G2a-L141.1, the Indo-European branch of G2a
Contrarily to other branches of G2a, which are more prevalent in mountainous areas, G2a3b (L141.1), and particularly the G2a3b1 (P303) subclade, is found uniformly throughout Europe, even in Scandinavia and Russia. More importantly, G2a3b and its subclades are also found in eastern Anatolia, the Caucasus, Central Asia and throughout India, especially among the upper castes, who represent the descendants of the Bronze Age Indo-European invaders. The combined presence of G2a3b1 across Europe and India is a very strong argument in favour of an Indo-European origin. The coalescence age of G2a3b1 also matches the time of the Indo-European expansion during the Bronze Age.
The homeland of R1b1a (P297) and Pre-Proto-Indo-European speakers is presumed to have lied in northern Anatolia and/or the North Caucasus. The Caucasus itself is a hotspot of haplogroup G. Therefore, it is entirely conceivable that a minority of Caucasian men belonging to haplogroup G (and perhaps also J2b) integrated the R1b community that crossed the Caucasus and established themselves on the northern and eastern shores of the Black Sea sometime between 7,000 and 4,500 BCE.
An alternative theory is that G2a3 (L30) came from Anatolia to eastern and central Europe during the Neolithic (a fact proven by ancient DNA test). Once in Southeast Europe it split in two branches: G2a3a, who followed the Danube to Central Europe (LBK), and G2a3b, who migrated east to the Pontic Steppe and brought agriculture to the region. G2a3b would have mixed with the indigenous R1a people, then with R1b newcomers during the Chalcolithic and Bronze Age. By the time the Proto-Indo-Europeans started their massive expansion, G2a3b men (who apparently belonged overwhelmingly to G2a3b1 and its subclades) would have joined R1b-M269/L23 in the invasion of Old Europe from 4200 BCE (=> see R1b history). G2a3a would have been among the conquered populations of Old Europe, seeking refuge in mountainous areas.

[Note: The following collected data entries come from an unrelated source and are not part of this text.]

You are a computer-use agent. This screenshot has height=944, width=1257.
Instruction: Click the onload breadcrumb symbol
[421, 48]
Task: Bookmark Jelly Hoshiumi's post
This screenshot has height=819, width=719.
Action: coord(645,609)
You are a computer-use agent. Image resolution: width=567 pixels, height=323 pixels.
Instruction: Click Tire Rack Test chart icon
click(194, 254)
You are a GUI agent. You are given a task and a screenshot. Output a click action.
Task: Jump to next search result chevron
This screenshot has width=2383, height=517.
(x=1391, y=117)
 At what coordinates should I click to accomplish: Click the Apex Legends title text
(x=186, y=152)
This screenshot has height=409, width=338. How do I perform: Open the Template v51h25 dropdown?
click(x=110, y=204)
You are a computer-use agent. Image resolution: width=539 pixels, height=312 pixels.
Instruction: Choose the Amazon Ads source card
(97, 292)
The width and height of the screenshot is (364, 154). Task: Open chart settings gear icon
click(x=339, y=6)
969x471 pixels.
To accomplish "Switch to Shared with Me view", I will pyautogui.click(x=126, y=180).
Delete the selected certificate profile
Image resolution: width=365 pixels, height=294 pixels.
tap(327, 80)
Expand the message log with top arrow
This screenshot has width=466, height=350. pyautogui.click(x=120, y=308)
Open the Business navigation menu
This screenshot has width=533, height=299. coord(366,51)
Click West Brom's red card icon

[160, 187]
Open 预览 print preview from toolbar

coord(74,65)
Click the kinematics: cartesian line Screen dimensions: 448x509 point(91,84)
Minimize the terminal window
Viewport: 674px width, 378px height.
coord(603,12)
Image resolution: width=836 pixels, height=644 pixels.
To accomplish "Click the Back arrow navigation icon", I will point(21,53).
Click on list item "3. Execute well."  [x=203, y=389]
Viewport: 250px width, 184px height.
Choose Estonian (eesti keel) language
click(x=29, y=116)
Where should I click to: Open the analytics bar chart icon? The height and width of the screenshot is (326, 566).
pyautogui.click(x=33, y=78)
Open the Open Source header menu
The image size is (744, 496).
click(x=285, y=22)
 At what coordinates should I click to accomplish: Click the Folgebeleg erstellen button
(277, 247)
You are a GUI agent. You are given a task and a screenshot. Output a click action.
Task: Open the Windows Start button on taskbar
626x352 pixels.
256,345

Haplogroup J2 is thought to have appeared somewhere in the Middle East towards the end of the last glaciation, between 15,000 and 22,000 years ago. Its present geographic distribution argue in favour of a Neolithic expansion from the Fertile Crescent. This expansion probably correlated with the diffusion of domesticated of cattle and goats (starting c. 8000-9000 BCE) from the Zagros mountains and northern Mesopotamia, rather than with the development of cereal agriculture in the Levant (which appears to be linked rather to haplogroups G2 and E1b1b). A second expansion of J2 could have occured with the advent of metallurgy, notably copper working (from the Lower Danube valley, central Anatolia and northern Mesopotamia), and the rise of some of the oldest civilisations.
Quite a few ancient Mediterranean and Middle Eastern civilisations flourished in territories where J2 lineages were preponderant. This is the case of the Hattians, the Hurrians, the Etruscans, the Minoans, the Greeks, the Phoenicians (and their Carthaginian offshoot), the Israelites, and to a lower extent also the Romans, the Assyrians and the Persians. All the great seafaring civilisations from the middle Bronze Age to the Iron Age were dominated by J2 men.
There is a distinct association of ancient J2 civilisations with bull worship. The oldest evidence of a cult of the bull can be traced back to Neolithic central Anatolia, notably at the sites of Çatalhöyük and Alaca Höyük. Bull depictions are omnipresent in Minoan frescos and ceramics in Crete. Bull-masked terracotta figurines and bull-horned stone altars have been found in Cyprus (dating back as far as the Neolithic, the first presumed expansion of J2 from West Asia). The Hattians, Sumerians, Babylonians, Canaaites, and Carthaginians all had bull deities (in contrast with Indo-European or East Asian religions). The sacred bull of Hinduism, Nandi, present in all temples dedicated to Shiva or Parvati, does not have an Indo-European origin, but can be traced back to Indus Valley civilisation. Minoan Crete, Hittite Anatolia, the Levant, Bactria and the Indus Valley also shared a tradition of bull leaping, the ritual of dodging the charge of a bull. It survives today in the traditional bullfighting of Andalusia in Spain and Provence in France, two regions with a high percentage of J2 lineages.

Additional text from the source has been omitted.